Leave the pictures out, and repeat exactly every line from the one with "This screenshot has height=113, width=145." through the end of the data below.
[Opening DATA SUPPLIED section]
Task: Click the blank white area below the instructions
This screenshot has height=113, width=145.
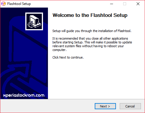Action: 96,79
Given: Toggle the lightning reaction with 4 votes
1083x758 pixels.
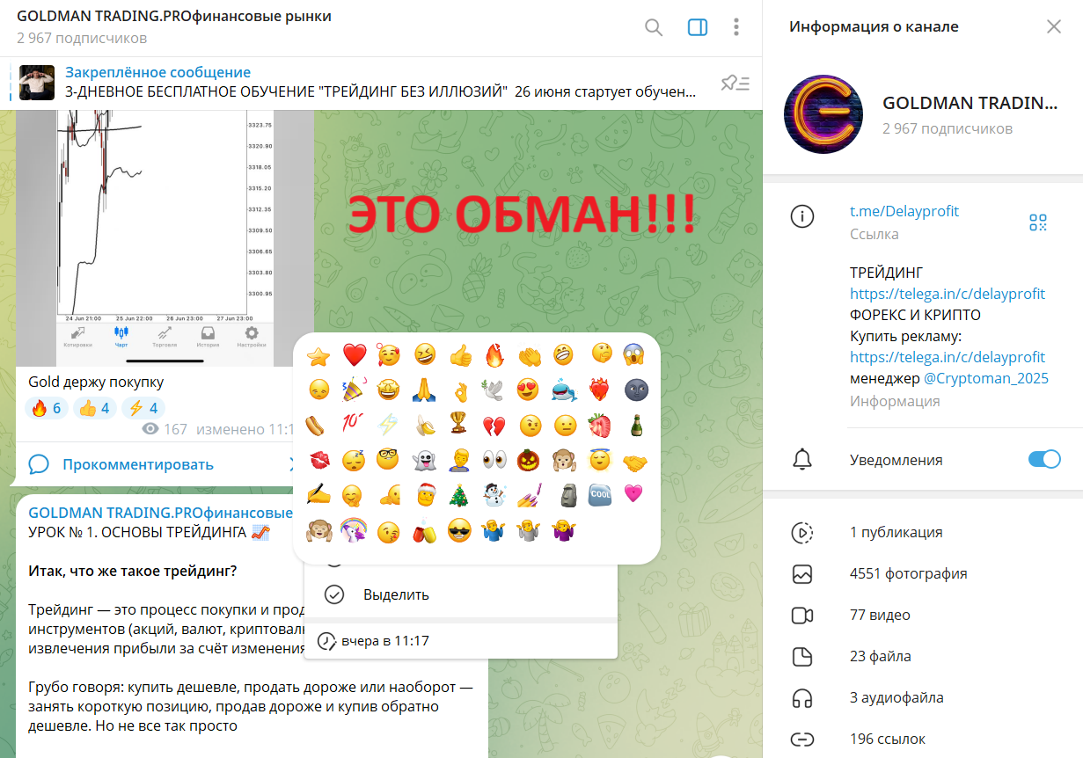Looking at the screenshot, I should click(x=142, y=408).
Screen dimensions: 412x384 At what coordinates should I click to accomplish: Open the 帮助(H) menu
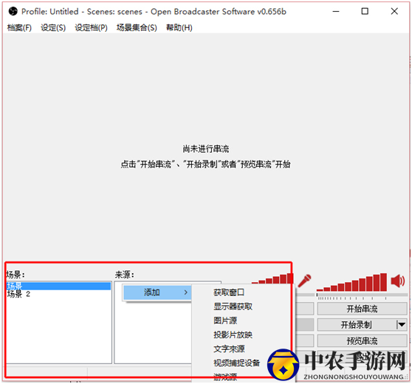(179, 27)

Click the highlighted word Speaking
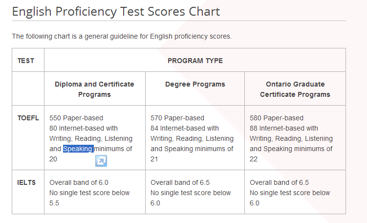coord(78,149)
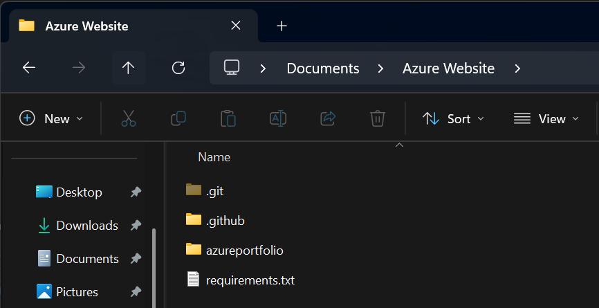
[Closing DATA SUPPLIED section]
EXERCISE ANSWER
This screenshot has height=113, width=145.
Action: 96,79
Given: Toggle the lightning reaction with 4 votes
1083x758 pixels.
Looking at the screenshot, I should click(x=142, y=408).
Screen dimensions: 412x384 At what coordinates should I click to accomplish: Open the 帮助(H) menu
(179, 27)

Click the highlighted word Speaking
coord(78,149)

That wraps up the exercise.